Tension and the Shear Capacity of a Wall

Function

• Buildings must be designed to adequately support lateral loads such as ground movement and high wind force. As these loads are applied to the roof down, shear walls apply tension vertically and transfer loads to the building’s foundation. Shear walls act in concert with horizontal structures such as floors and rooftops to resist the shear forces from the applied loads. As shear capacity is reached, the walls gradually yield and absorb the tension throughout their length to prevent the building from collapsing.

Composition

• Shear walls consist of cords, metal connectors and the web. The web and cords are held together and attached to the unit via metal connections. Connections play a crucial role in panel design, since loads must find a pathway to the foundation, roof and other elements of the building.

Types

• Shear walls are installed as sheathed elements in buildings. These elements consist of wood or lumber, fastener size and the sheathing material itself.

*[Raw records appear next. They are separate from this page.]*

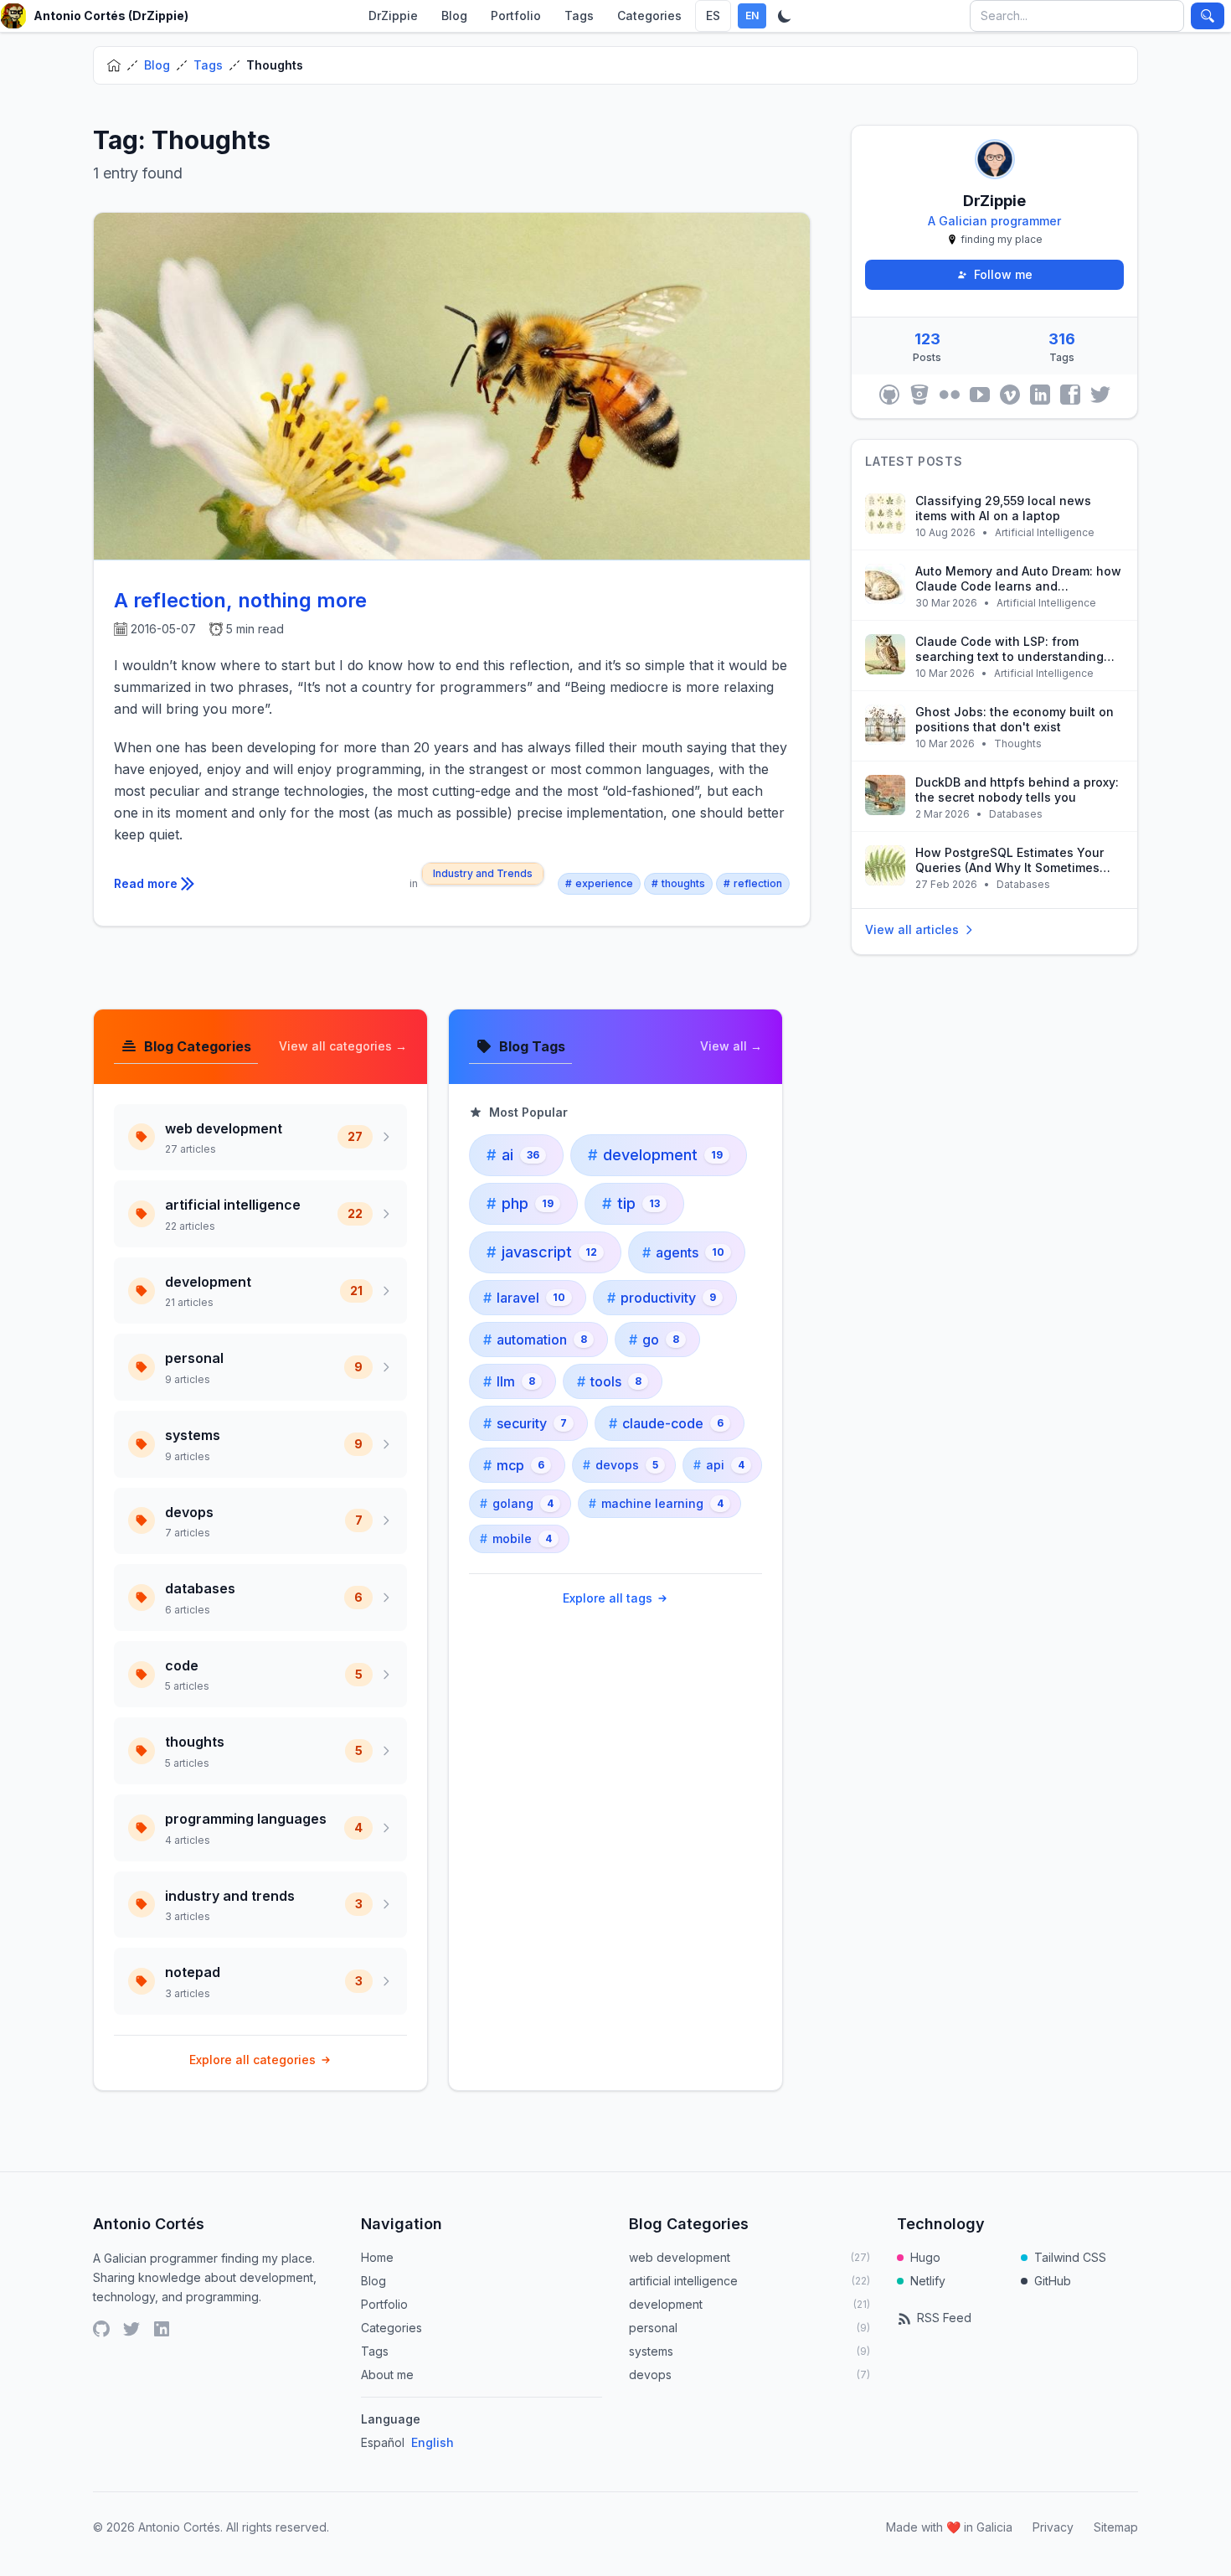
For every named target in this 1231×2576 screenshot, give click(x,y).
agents (683, 1252)
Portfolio (516, 15)
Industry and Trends (483, 873)
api (718, 1465)
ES (713, 15)
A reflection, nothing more (240, 600)
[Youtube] (980, 395)
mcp (513, 1465)
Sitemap (1116, 2527)
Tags (579, 15)
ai (513, 1155)
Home (377, 2257)
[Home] (114, 65)
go (654, 1339)
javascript (542, 1252)
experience (599, 883)
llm (509, 1381)
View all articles (912, 929)
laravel (524, 1297)
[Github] (889, 395)
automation (535, 1339)
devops (620, 1465)
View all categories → (343, 1046)
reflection (753, 883)
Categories (649, 15)
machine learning (656, 1503)
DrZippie (393, 15)
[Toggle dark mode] (785, 16)
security (525, 1423)
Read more (146, 883)
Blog (454, 15)
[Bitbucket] (919, 395)
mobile (516, 1538)
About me (387, 2374)
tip (631, 1203)
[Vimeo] (1010, 395)
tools (609, 1381)
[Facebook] (1070, 395)
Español (382, 2442)
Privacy (1053, 2527)
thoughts (678, 883)
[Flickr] (950, 395)
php (520, 1203)
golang (517, 1503)
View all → (731, 1046)
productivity (661, 1297)
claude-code (666, 1423)
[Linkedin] (1040, 395)
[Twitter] (1100, 395)
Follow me (1003, 274)
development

Sheathing can be made of cement plaster, fiberboard, plywood or wood lath. The type of sheathing material used for shear walls will impact its shear capacity per foot of length in each segment. Moreover, lumber grades and sheathing materials provide varying strengths. For example, the density of the lumber affects fastener strength. Dense wood species such as Douglas-fir provide fasteners with a stronger hold than less dense wood species such as redwood.

Limitations

• Certain shear wall sheathing requires coupling with other materials to sufficiently resist building loads. The Canadian Sheet Steel Building Institute states that gypsum shear walls must be used in conjunction with wood walls in buildings with height limitations due to seismic activity such as earthquakes. This ensures that the building shear capacity can resist tension caused by ground movement and other lateral loads.

Location

• To increase tensile strength in the building, shear walls are installed on each floor including the crawl space. Shear walls of equal length should also be positioned along all exterior walls to provide buildings with enough strength and stiffness to support the interior structure, according to the Engineered Wood Association. As long as the strength and stiffness of exterior shear walls are adequate, interior shear walls are not required in buildings where the subfloor's width is approximately one-third its entire length. For instance, a structure with a width of 25 feet does not require interior shear walls unless its subfloor's length exceeds 75 feet.